## Instructions for the task
The reply should hold every record, copied exactly, and none of the pictures.

Saved entries:

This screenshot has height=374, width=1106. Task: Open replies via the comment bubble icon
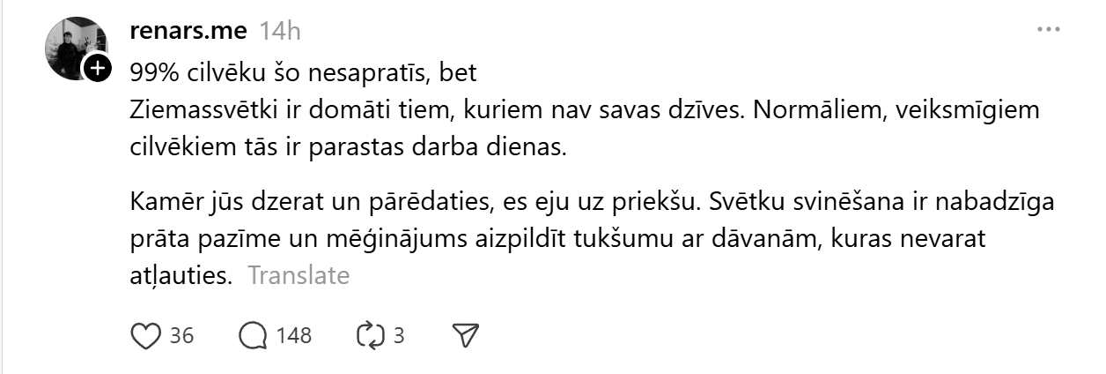point(254,335)
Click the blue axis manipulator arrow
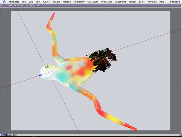This screenshot has width=182, height=137. 40,76
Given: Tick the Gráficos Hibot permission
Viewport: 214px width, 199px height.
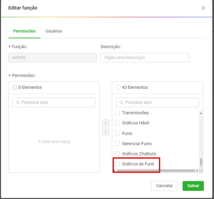Looking at the screenshot, I should pyautogui.click(x=117, y=123).
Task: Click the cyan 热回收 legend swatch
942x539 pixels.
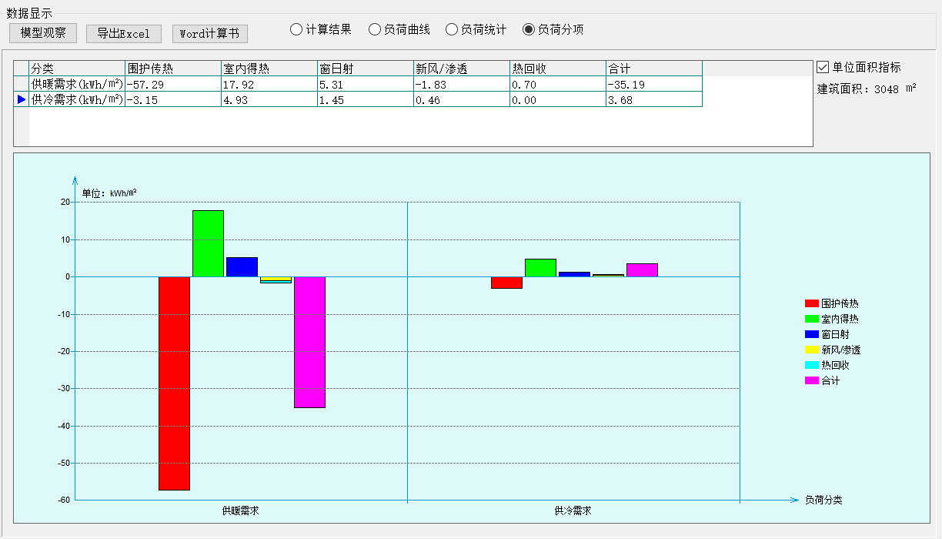Action: (811, 365)
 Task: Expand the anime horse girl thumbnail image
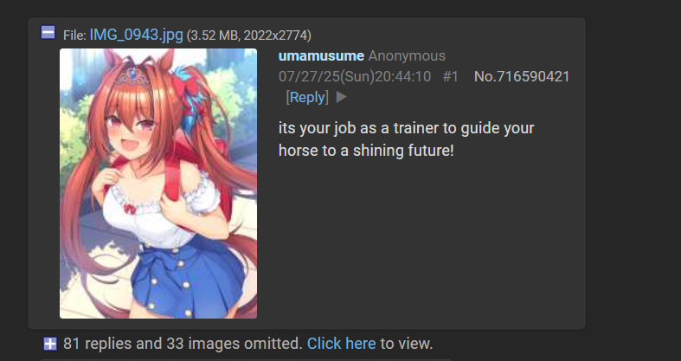(x=158, y=184)
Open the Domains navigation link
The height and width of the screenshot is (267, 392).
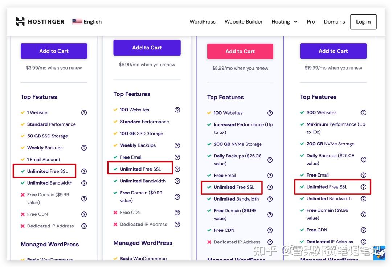334,22
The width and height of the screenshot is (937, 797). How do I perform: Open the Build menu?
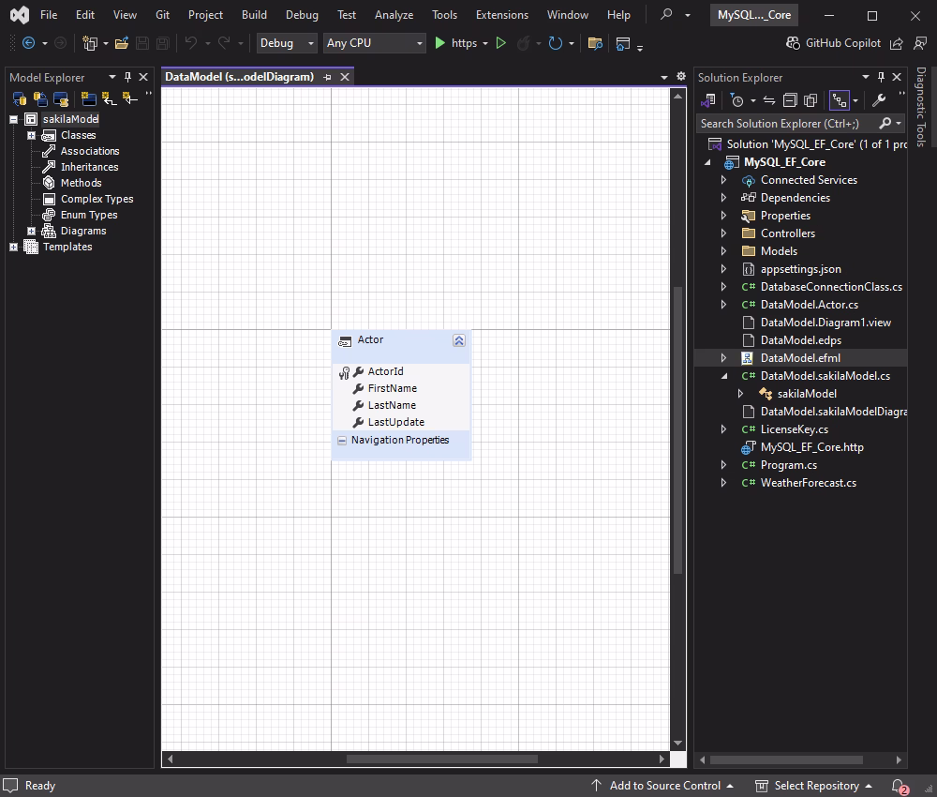(x=254, y=15)
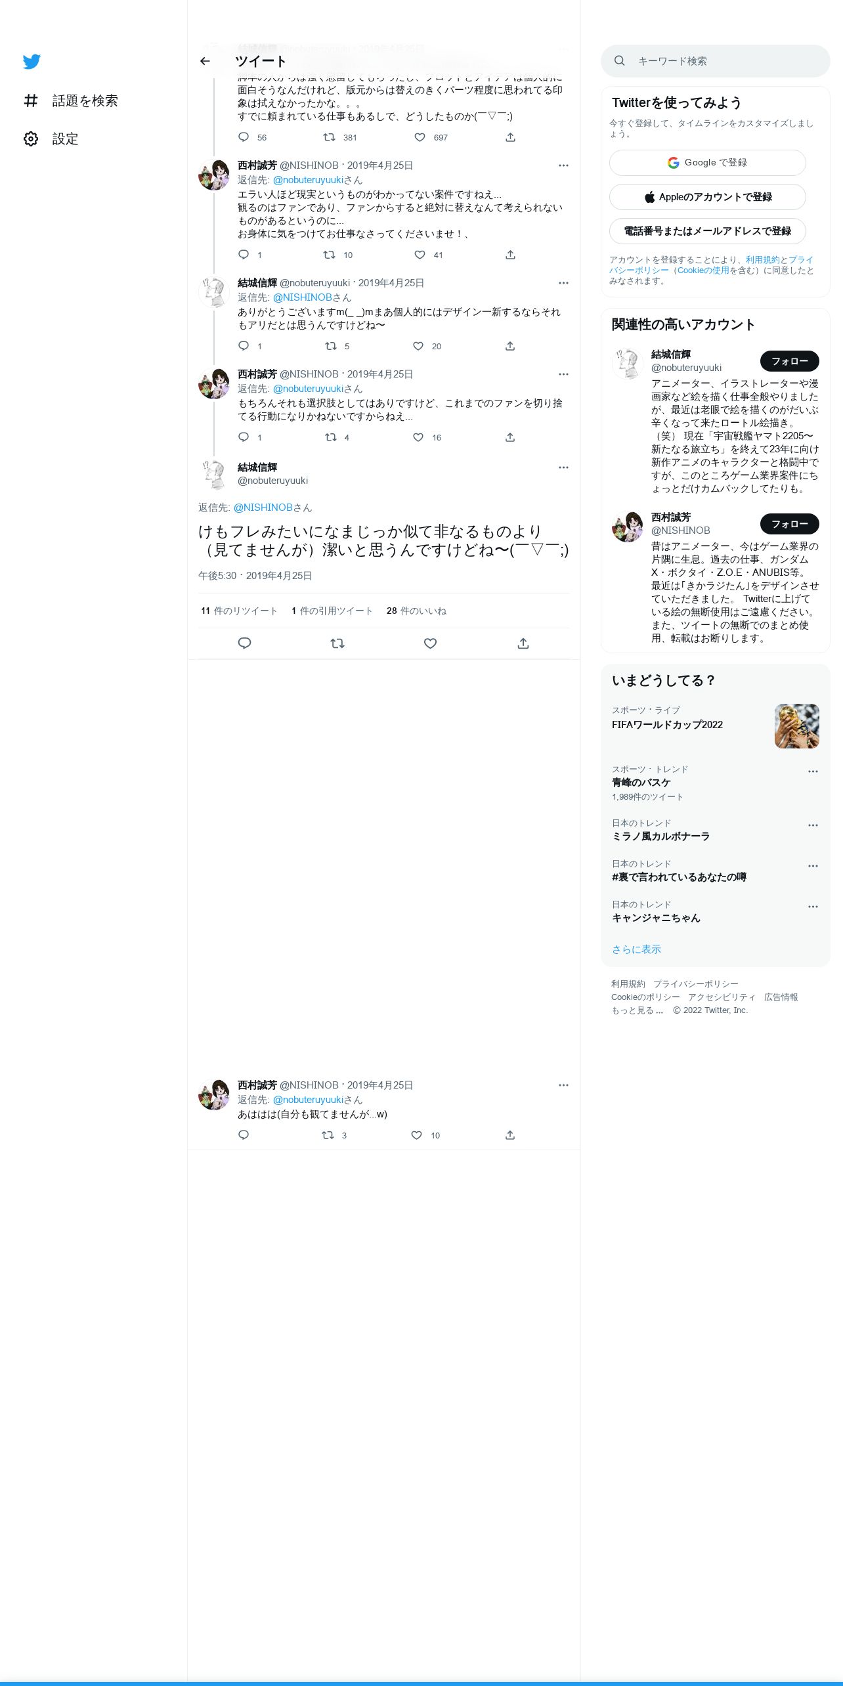Click さらに表示 link under trends
Viewport: 843px width, 1686px height.
[636, 949]
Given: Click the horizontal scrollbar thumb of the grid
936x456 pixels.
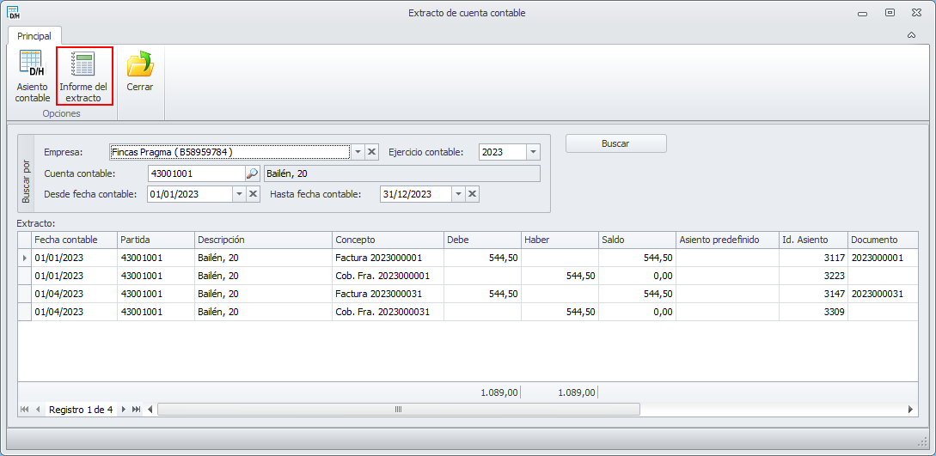Looking at the screenshot, I should click(x=398, y=410).
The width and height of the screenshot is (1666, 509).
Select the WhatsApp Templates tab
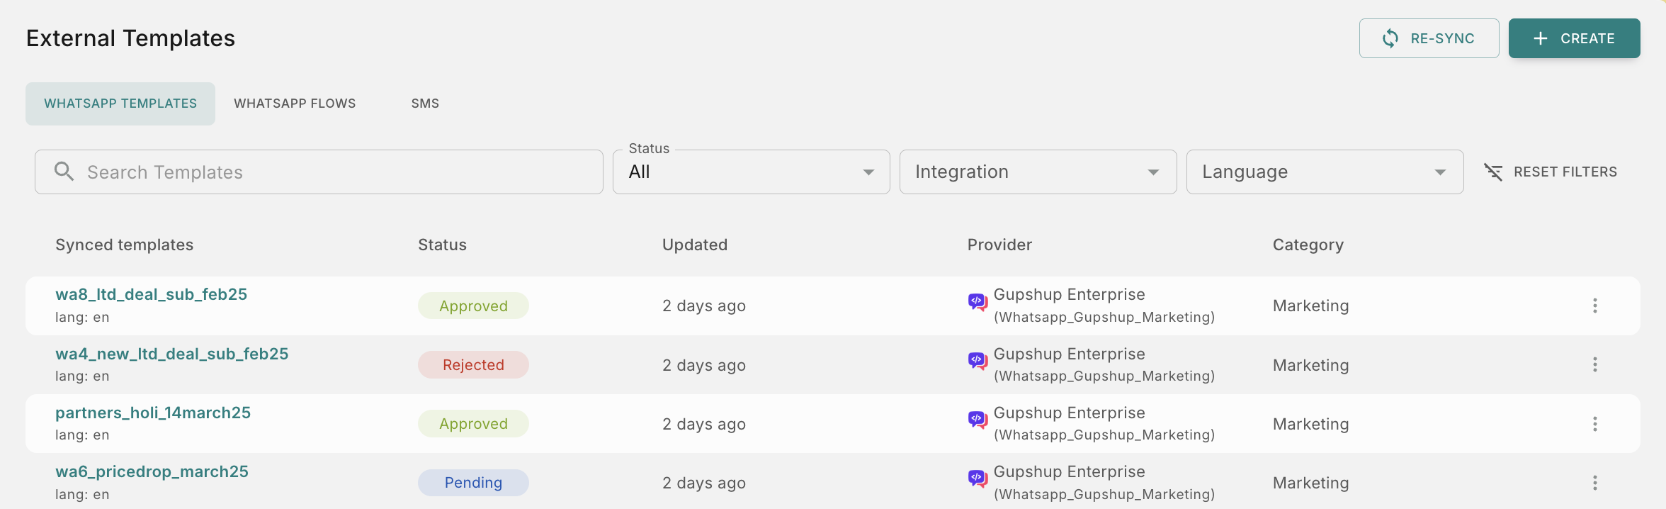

## Answer to the problem
This screenshot has height=374, width=1106. Task: Open replies via the comment bubble icon
point(254,335)
Click the blue axis manipulator arrow
This screenshot has width=182, height=137. 40,76
Given: Tick the Gráficos Hibot permission
Viewport: 214px width, 199px height.
Looking at the screenshot, I should pyautogui.click(x=117, y=123).
Task: Click the cyan 热回收 legend swatch
942x539 pixels.
Action: (811, 365)
 Task: Expand the anime horse girl thumbnail image
(x=158, y=184)
Open the Domains navigation link
The height and width of the screenshot is (267, 392).
334,22
The width and height of the screenshot is (937, 797). How do I perform: Open the Build menu?
(x=254, y=15)
Click さらに表示 link under trends
Viewport: 843px width, 1686px height.
[636, 949]
Given: Click the horizontal scrollbar thumb of the grid
936x456 pixels.
Looking at the screenshot, I should click(x=398, y=410).
The width and height of the screenshot is (1666, 509).
Select the WhatsApp Templates tab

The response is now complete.